How many lines in the entries below contain the word "Open"? Reply with the count alone.

****************

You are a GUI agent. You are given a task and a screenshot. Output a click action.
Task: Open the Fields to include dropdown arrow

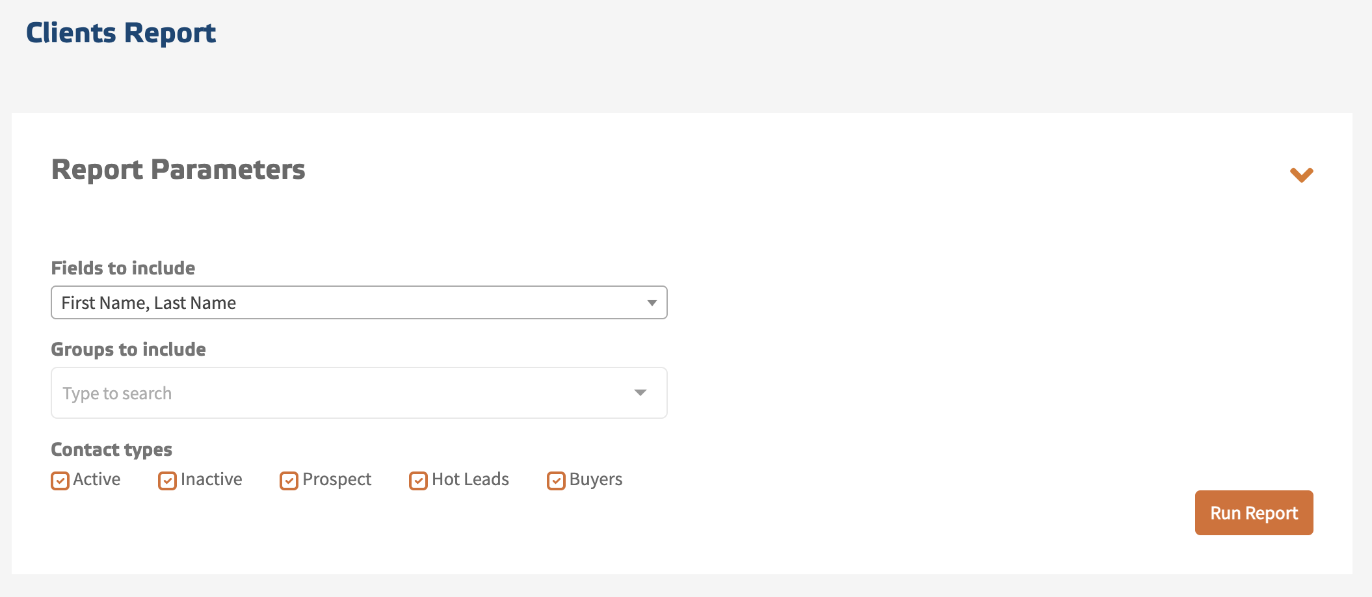point(652,303)
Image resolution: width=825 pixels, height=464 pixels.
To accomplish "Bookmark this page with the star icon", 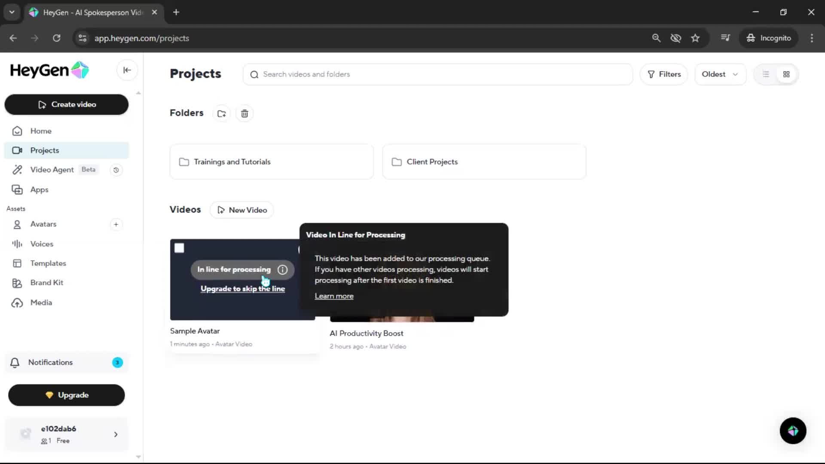I will (x=695, y=38).
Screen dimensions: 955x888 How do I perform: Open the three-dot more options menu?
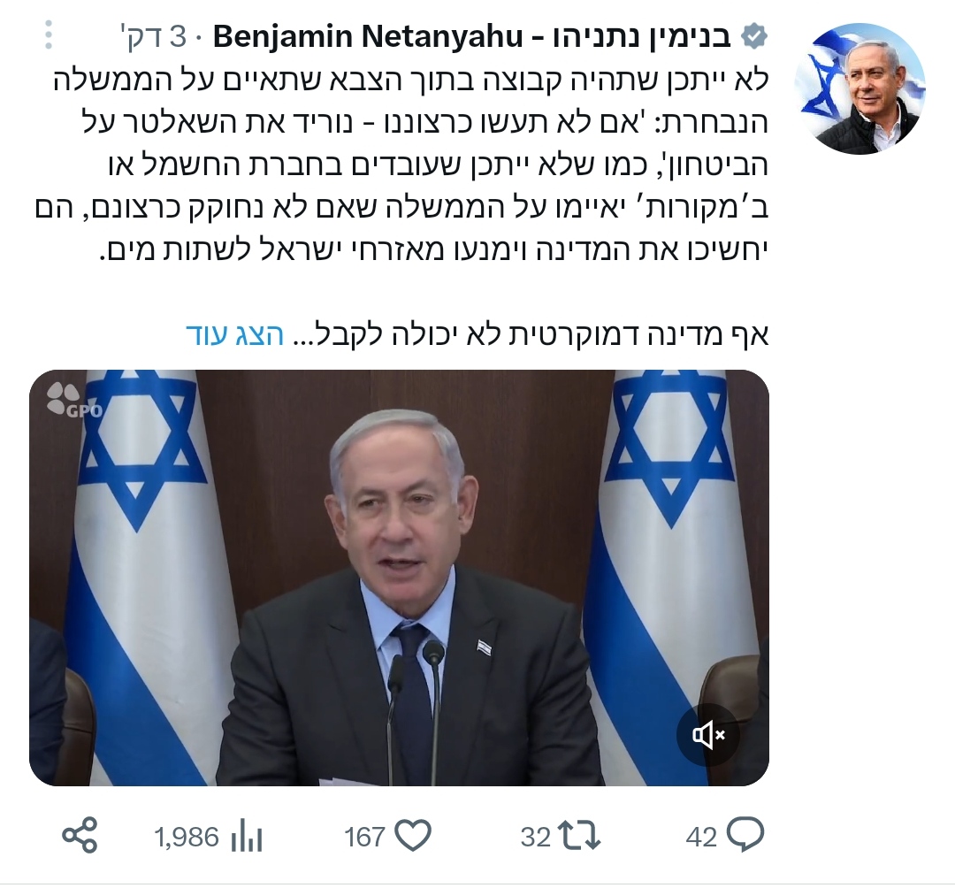click(x=49, y=34)
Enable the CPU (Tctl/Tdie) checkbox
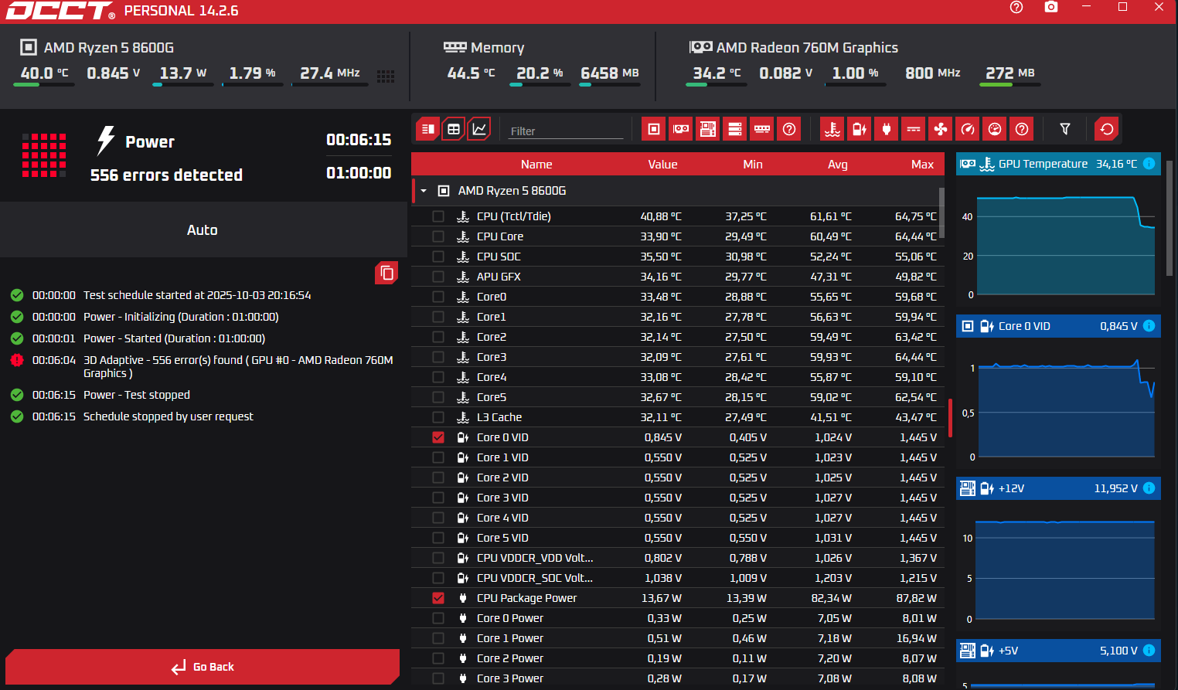The image size is (1178, 690). click(438, 216)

****************

■ **Response to the exercise**: 2